En
un reciente incendio en el sur del país, mientras el fuego avanzaba
vertiginosamente por el inmueble, se escuchaban los gritos a viva voz
preguntando si había personas al interior.
Vecinos
confirmaron la presencia de un adulto mayor, ante lo cual las personas
rompieron los vidrios utilizando elementos que había en el lugar, para
acto seguido, ingresar al inmueble envuelto en llamas, logrando
encontrar al adulto mayor, siendo rescatado con vida y sacado al
exterior en forma inmediata y entregado al SAMU que en ese instante
arribaba al lugar.
Sin
lugar a dudas un acto loable, pero también de mucho riesgo; pues este
tipo de acciones si bien son destacables requieren de conocimientos
básicos de cómo se mueve el fuego y cuáles son sus particularidades.
Una
de las principales características que hay que tener en cuenta en un
incendio es que el fuego fuera de control se mueve y avanza de forma
geométrica y violenta, eso significa que un incendio a llama viva en
pocos minutos puede tener un avance insospechado con un aumento de la
temperatura igualmente violento.
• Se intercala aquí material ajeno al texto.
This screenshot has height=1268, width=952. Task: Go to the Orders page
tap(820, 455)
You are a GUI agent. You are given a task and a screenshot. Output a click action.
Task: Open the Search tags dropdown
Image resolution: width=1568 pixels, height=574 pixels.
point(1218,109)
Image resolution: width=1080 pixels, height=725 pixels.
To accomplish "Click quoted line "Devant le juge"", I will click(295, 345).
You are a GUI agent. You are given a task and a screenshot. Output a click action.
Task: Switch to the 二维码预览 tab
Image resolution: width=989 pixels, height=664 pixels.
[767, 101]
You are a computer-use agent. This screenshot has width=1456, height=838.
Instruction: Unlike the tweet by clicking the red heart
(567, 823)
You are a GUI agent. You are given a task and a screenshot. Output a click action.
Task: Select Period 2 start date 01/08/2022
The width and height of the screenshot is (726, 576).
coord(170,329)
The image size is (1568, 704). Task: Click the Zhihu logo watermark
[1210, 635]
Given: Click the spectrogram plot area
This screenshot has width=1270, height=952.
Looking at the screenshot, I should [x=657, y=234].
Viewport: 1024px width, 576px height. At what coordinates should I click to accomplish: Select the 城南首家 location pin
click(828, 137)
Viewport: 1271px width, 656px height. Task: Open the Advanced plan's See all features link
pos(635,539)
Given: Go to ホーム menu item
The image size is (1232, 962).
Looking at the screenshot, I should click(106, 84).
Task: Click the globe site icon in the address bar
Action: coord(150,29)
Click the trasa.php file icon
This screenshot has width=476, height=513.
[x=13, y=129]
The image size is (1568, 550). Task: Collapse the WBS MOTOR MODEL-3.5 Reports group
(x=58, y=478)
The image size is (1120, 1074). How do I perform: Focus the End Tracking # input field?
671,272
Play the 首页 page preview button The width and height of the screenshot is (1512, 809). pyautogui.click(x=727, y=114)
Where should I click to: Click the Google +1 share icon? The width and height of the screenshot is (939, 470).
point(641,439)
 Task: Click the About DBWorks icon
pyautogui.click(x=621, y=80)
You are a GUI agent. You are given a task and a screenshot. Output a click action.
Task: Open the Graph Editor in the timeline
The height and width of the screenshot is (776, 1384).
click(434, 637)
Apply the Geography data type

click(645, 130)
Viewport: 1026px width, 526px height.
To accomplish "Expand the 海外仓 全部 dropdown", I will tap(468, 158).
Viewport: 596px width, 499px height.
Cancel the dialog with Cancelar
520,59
Una persona no entrenada y sin
elementos de protección adecuada prácticamente a los 60 o 65 grados
Celsius podría estar irremediablemente muerta, simplemente porque
recibirá quemaduras en todo su cuerpo, su ropa se quemará y entrará en
llamas, y finalmente no podrá respirar aire caliente por cuanto esto
desbaratara sus pulmones.
Las
películas en general no aportan al entendimiento y conocer cómo se
desarrolla el fuego. Cuando un incendio se lleva al cine los actores
siempre triunfan, cruzan entre llamas que no son iguales a las de un
incendio real. Lo más probable es que en un incendio su visibilidad sea
cero, le lloren los ojos y no pare de toser, su sentido de orientación y
forma de reconocer, no será por el sentido de la vista sino por el
tacto.
Finalmente
recordemos que todas las personas necesitamos oxígeno para vivir, para
pensar y para movernos y en un incendio, es posible que el oxígeno baje a
tal punto, que sufra una asfixia y si en el ambiente hay monóxido de
carbono usted pueda intoxicarse, lo que no le permitirá actuar con
normalidad a tal punto que no podrá pensar ni moverse, quedará
bloqueado.
Finalmente,
no está de más decir que a rescatar se aprende y se ensaya, no es
factor del azar, así que aun cuando sea un acto heroico producto de las
circunstancias, esta decisión debe considerar la seguridad del
rescatador, del rescatado y su entorno, de otra forma quien salva pasa a
ser un “temerario” que puede ser parte de un problema mayor, lo que
indica que un héroe también puede morir en un incendio.